• [WHAT YOU WILL DO]
When you reach the line containing "The image size", start transcribing exactly and continue through the last line of the data, skipping every picture.

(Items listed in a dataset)
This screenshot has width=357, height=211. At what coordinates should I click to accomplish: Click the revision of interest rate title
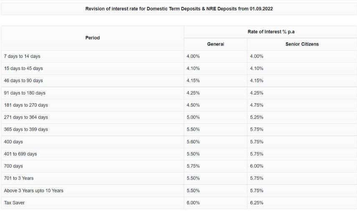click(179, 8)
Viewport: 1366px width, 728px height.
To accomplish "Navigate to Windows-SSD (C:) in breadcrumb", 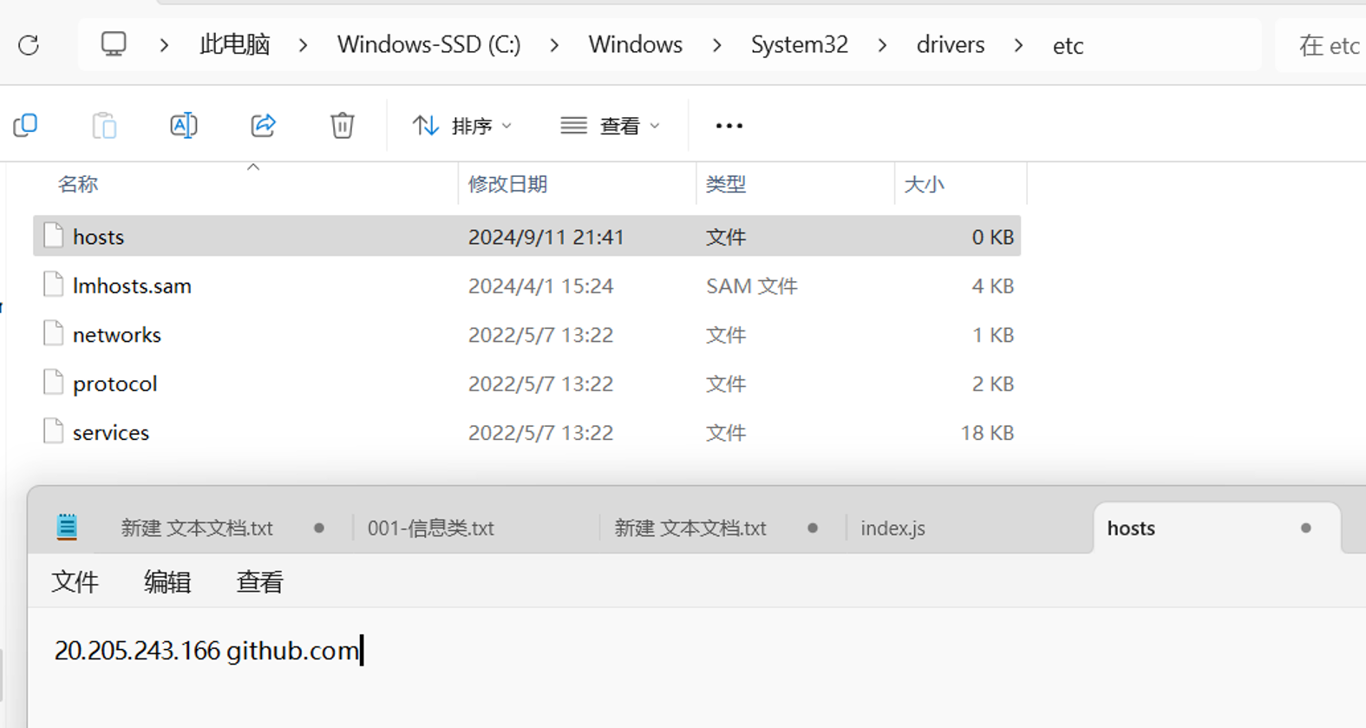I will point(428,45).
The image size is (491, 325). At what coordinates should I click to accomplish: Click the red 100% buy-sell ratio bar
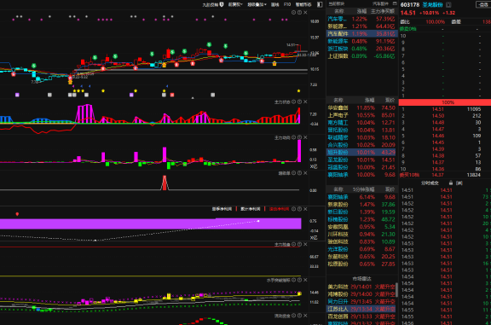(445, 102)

• [RESULT OF THE EXERCISE]
The image size is (491, 325). At what coordinates should I click to accomplish: Click the red 100% buy-sell ratio bar
(445, 102)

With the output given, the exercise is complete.